Bisnis.com, JAKARTA - Center for Strategic and International Studies (CSIS) menilai pemilihan ulang pimpinan alat kelengkapan dewan di DPR tidak memerlukan aturan, karena merupakan kasus luar biasa yang harus diselesaikan dengan kompromi.
Ketua Departemen Politik dan Hubungan Internasional CSIS Philips Vermonte menegaskan kedua kubu, Koalisi Indonesia Hebat (KIH) dan Koalisi Merah Putih (KMP), harus bekompromi untuk menetapkan kembali struktur pimpinan alat kelengkapan dewan (AKD).

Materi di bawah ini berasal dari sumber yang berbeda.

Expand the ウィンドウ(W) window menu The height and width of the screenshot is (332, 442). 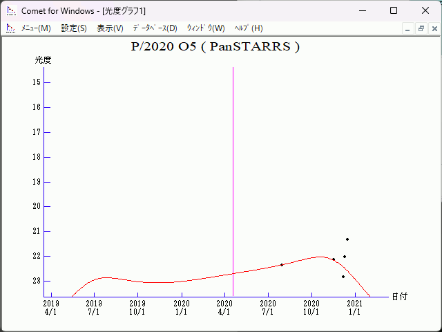pyautogui.click(x=206, y=28)
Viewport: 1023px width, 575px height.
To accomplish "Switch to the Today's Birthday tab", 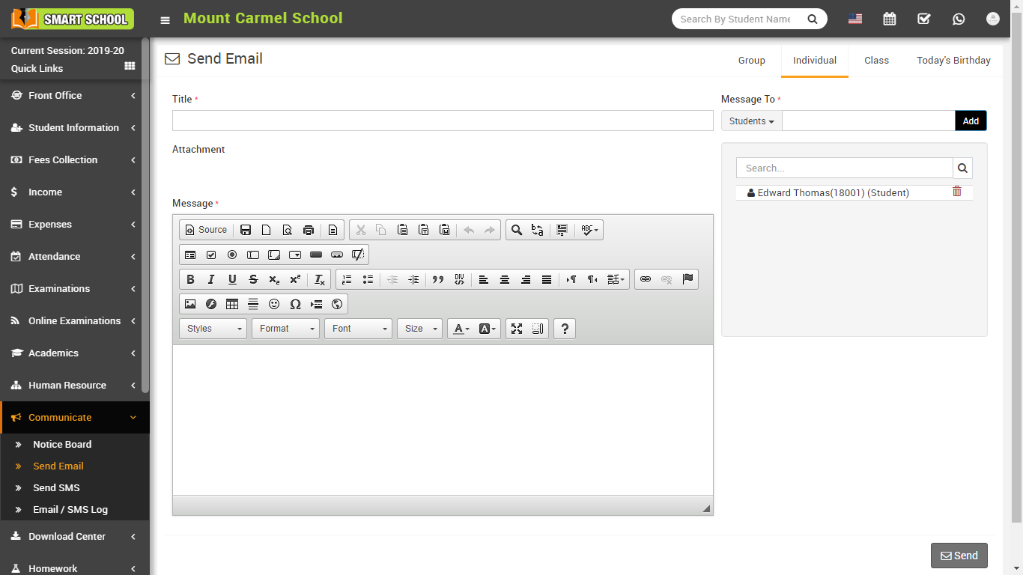I will pyautogui.click(x=953, y=61).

Menurutnya, kompromi merupakan jalan tengah karena seluruh pembahasan mengalami jalan buntuk atau deadlock. “jandi, jangan dulu bilang beleid yang mengatur kocok ulang. Ini kasus luar biasa di DPR. Jalan tengahnya, mereka harus berkompromi,” katanya kepada Bisnis, Jumat (7/11/2014).
Jika tetap terbelah, paparnya, DPR tidak akan bisa bekerja karena dua kubu itu mempunyai kekuatan yang sama. “Masing-masing mempunyai pendukung lima fraksi. KMP didukung oleh Partai Gerindra, Golkar, PKS, PAN dan Demokrat. Adapun KIH didukung oleh PDIP, PKB, PPP, Hanura, dan Nasdem.”

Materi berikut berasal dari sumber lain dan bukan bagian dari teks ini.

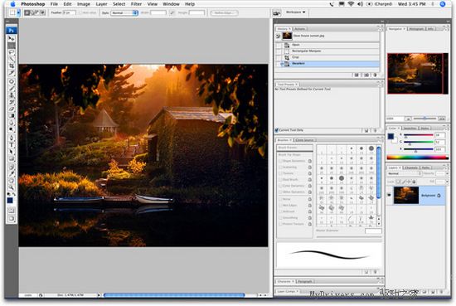Click the foreground color swatch in toolbox
The image size is (456, 306).
pos(10,201)
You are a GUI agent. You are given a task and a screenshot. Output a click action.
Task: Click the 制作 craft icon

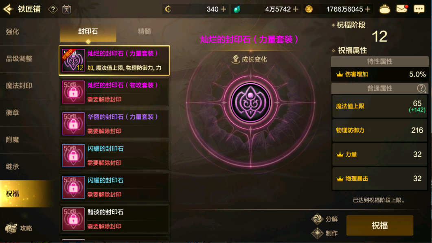click(x=317, y=233)
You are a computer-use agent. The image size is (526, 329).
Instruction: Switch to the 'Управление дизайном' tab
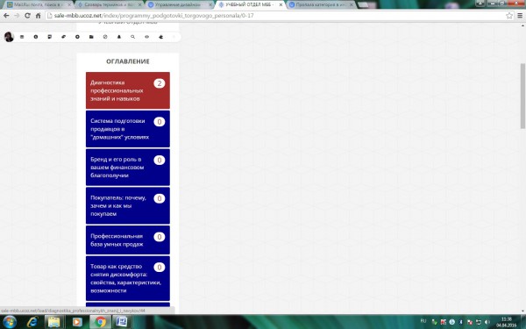(180, 4)
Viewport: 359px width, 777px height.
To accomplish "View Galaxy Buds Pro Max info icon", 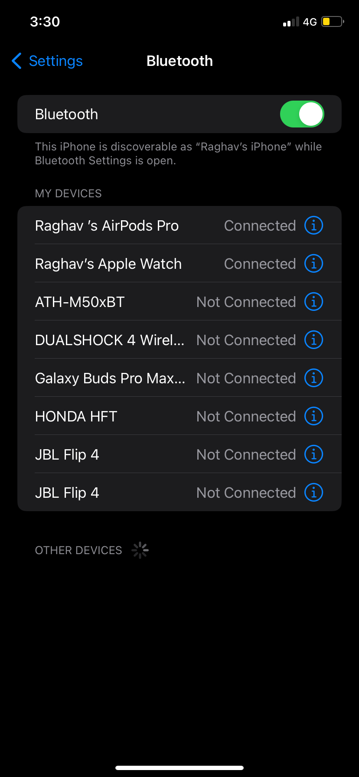I will 313,378.
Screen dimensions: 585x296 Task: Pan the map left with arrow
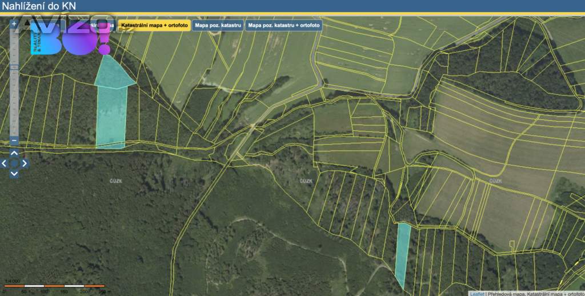(5, 163)
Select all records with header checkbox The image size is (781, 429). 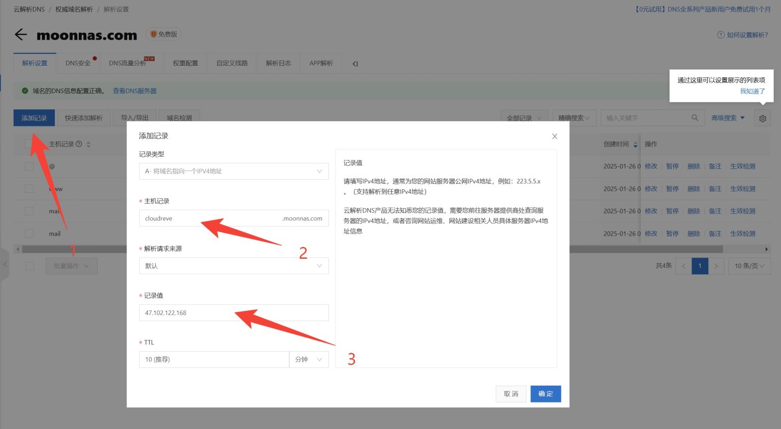29,144
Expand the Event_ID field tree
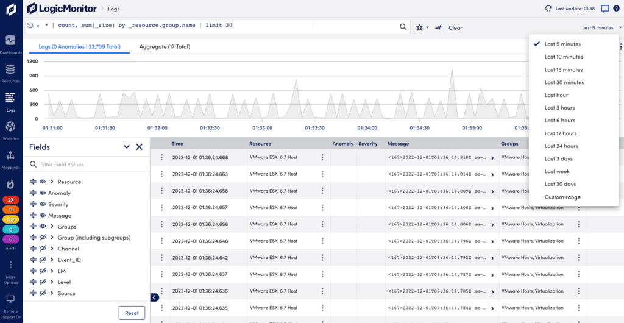This screenshot has height=323, width=624. (52, 260)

Hal senada diungkap pengamat hukum tata negara yang kini menjabat sebagai Ketua Dewan Kehormatan Penyelenggara Pemilu (DKPP) Jimly Asshiddiqie. “Mereka tidak akan bisa bekerja. Setiap sidang ataupun rapat pasti deadlock karena kekuatan mereka sama.”

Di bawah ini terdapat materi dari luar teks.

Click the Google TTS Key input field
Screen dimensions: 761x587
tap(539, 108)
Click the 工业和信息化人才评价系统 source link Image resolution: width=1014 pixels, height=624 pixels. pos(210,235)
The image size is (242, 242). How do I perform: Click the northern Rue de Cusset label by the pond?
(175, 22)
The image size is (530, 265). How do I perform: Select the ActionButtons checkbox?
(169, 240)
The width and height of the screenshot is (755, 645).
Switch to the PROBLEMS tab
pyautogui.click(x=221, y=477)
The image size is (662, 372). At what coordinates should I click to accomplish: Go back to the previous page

Dari kondisi itu, yang dikhawatirkan justru adanya mosi tidak percaya yang muncul dari mitra kerja komisi dan AKD lainnya. “Jika tahu masih terbelah, saya perkirakan mitra kerja tidak akan datang saat diundang rapat. Karena hasilnya pasti deadlock dan tidak ada jalan keluar.”